天しゃ、三隣亡 (旧暦 文月八日)

 メズール退場。
 ついに貴重な鑑賞対象の出番が、なくなった(こらこら)。

 メズールがガメルに優しく接していたのも、実はガメルの菓子同様、“ナンチャッテ”な愛情ごっこだったとはね。
 て言うか、グリードの感覚すべてが灰色で砂だと提示された時点で、このメズールの真意を見いだせなかった自分の鈍感さに腹が立ちます。

 グリードが最終的には人を喰らう。
 この重要情報を、もう少し早く出していてほしかったですね。
 ドクターの口からでも、会長からでも、いいですが。
 できれば、映像として人を喰らうところを示してほしかった、もっと早くからね。
「グリード=怪人」ということを、きっちり描写すべきだったと思うのですよ。物語の大前提として。
 なのに、ほぼ一年間を妙に人間くさい演出ばかりしてきてますからね、グリード。
「人を喰らう」ということに対し、どうしても唐突感が拭えません。

 バースが壊れてのプロトタイプ導入は、お約束。
(お約束すぎて、つまらんです。
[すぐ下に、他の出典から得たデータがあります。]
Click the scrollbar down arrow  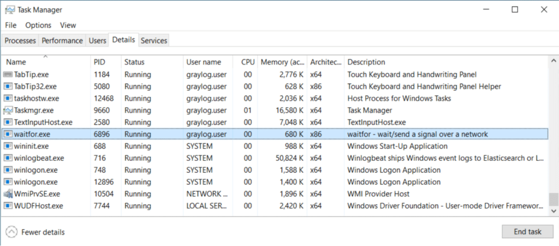[x=554, y=210]
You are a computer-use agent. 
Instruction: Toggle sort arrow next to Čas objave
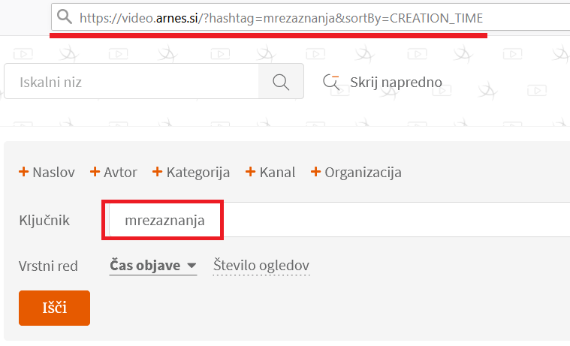coord(192,266)
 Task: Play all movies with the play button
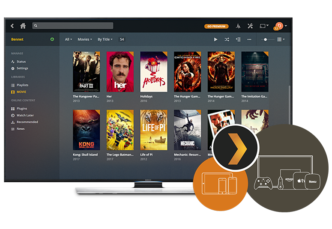215,39
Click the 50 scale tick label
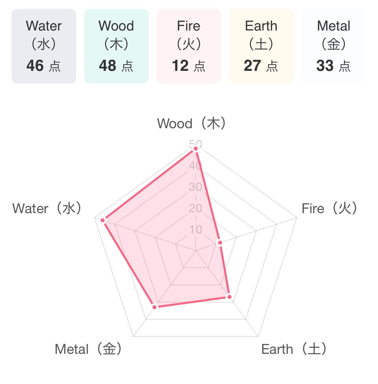The width and height of the screenshot is (378, 384). point(195,143)
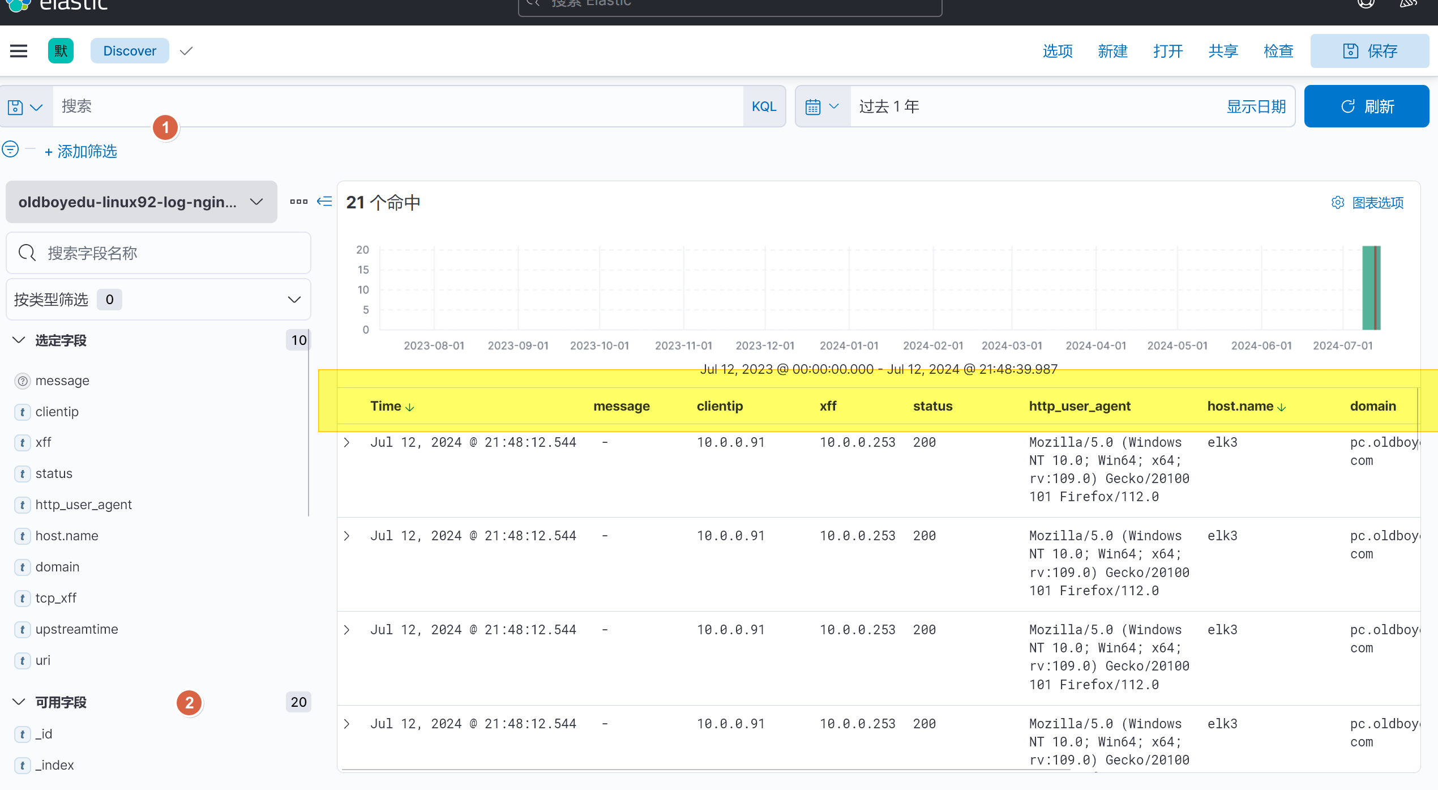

外見上の変化ないし)

 最終回へ向けてグリード人員整理なので盛り上がるべきなのですが。
 何か、盛り上がらない。

 原因は、たぶんメダガブリューでしょう。
 あれで相手のコアを斬る、という、とどめの形が固定されてしまっているので、グリード退場に関する展開が見えすぎるのですよ。
 メズールを失ったガメルが次回、メダガブリューによってコアを斬られるのも確実でしょう。
 もしそうなら、工夫も何も、あったもんじゃない。
 メダガブリュー無双で玩具バカ売れを目論んだスポンサーのご意見によるものなのでしょうが……カネ出す奴が内容に口出ししすぎると、宜しくない効果しか生まないのですがね。

 今回は、トライドベンダーを併用したのが、制作スタッフさんの精一杯の努力でしょう。
 メダガブリューはプトティラでなくとも使えるというご都合主義が、功を奏しましたね。

 ついでに言うと。
 どこでも地面に手を突き刺すと取り出せるメダガブリュー、という設定は面白いし好きです。
 紫のメダルが恐竜の力を持っているということからの「化石」、「発掘」あたりのイメージからなのでしょうね。
 ただ、その設定のわりにメカメカしているのが気に入りません。
 できればクリーチャー的デザインが欲しい。
 まあ玩具化事情のため、それは無理でしょうから。せめて掘り出したときは石っぽくて生物っぽくて、オーズがひと振りするとピカピカになる、とかなら視覚的に納得もいくのですが。

 そう言えば、オーズは平成ライダーには珍しく、スタート時、専用の得物を持たない素手のライダーでしたね(メダジャリバーは鴻上提供のものなので、いちおう別扱いとします)。
 追加されたタジャスピナーも武装ではあっても、得物って感じでもなかったですし。プトティラ登場で、ようやく専用武器を手にしたオーズって、特筆に値するかもです。
 とは言え、トラクローやらウナギムチやらクワガタ頭といった便利アイテムを駆使してはきましたが(笑)。
 それでも、強化する前の初期装備段階では素手、という平成ライダーは珍しいほうでしょうね。

 仮面ライダー素手で闘う。
 この姿に戻る日は来るのでしょうか……。